_Selection_
>>>>>

In discussing the geo results, as always, I’ll focus my comments on constant currency.

 

After substantial improvement in the year-to-year growth rates from fourth quarter to first, we again had an improving trend in year-to-year revenue growth from the first to the second quarter across our geographies, with the Americas and Asia Pacific each better by 2 points and Europe better by a point.

 

The major markets also improved a point with the best growth again coming from the UK, which was up a very strong 11 percent. And the US returned to growth for the first time in 7 quarters.

 

Our growth markets grew 9 percent, outpacing the majors by 9 points.  In the BRIC countries, which represent over one-third of the growth markets, revenue grew 16 percent, with double-digit growth in each of the 4 countries.  Our strong performance extended beyond the BRICs. In fact we had double-digit growth in over 35 countries this quarter, up from 30 in the first quarter.

 

Our ongoing investments have positioned us to capture the fast growing opportunity in these markets and we’ve been rapidly expanding our base of business.  As I mentioned earlier, our growth markets business is now as large as our Eurozone business, and at this pace we’d expect our growth markets to be larger by the end of the year.

<<<<<

_Dataset extract_

>>>>>

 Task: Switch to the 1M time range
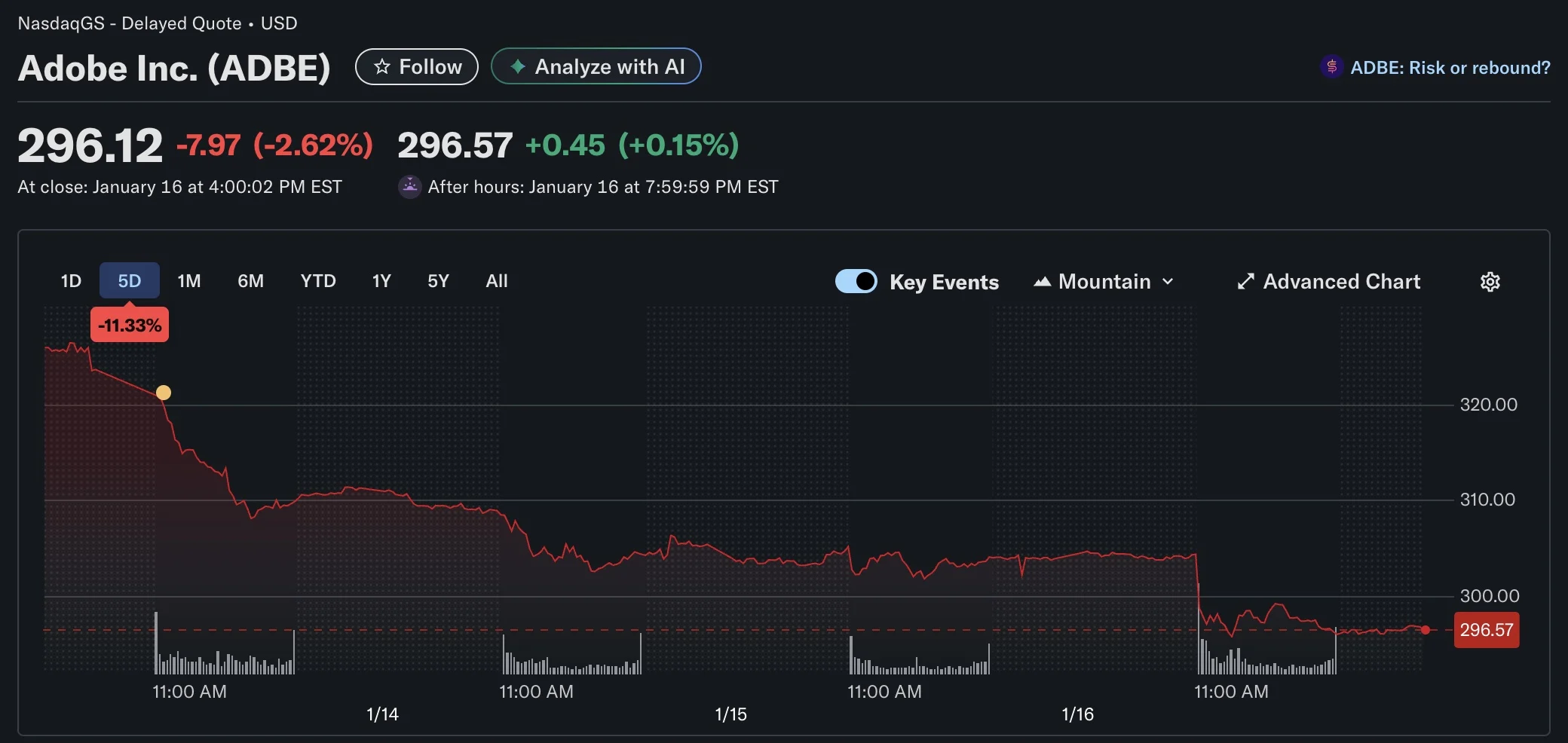[x=188, y=281]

<<<<<

_Written request_
Which figures in the geographic results commentary above are stated in percent, and what does each one describe?

_Completed task_
- 11 percent: the UK's growth, the best among the major markets
- 9 percent: the growth of the growth markets
- 16 percent: revenue growth in the BRIC countries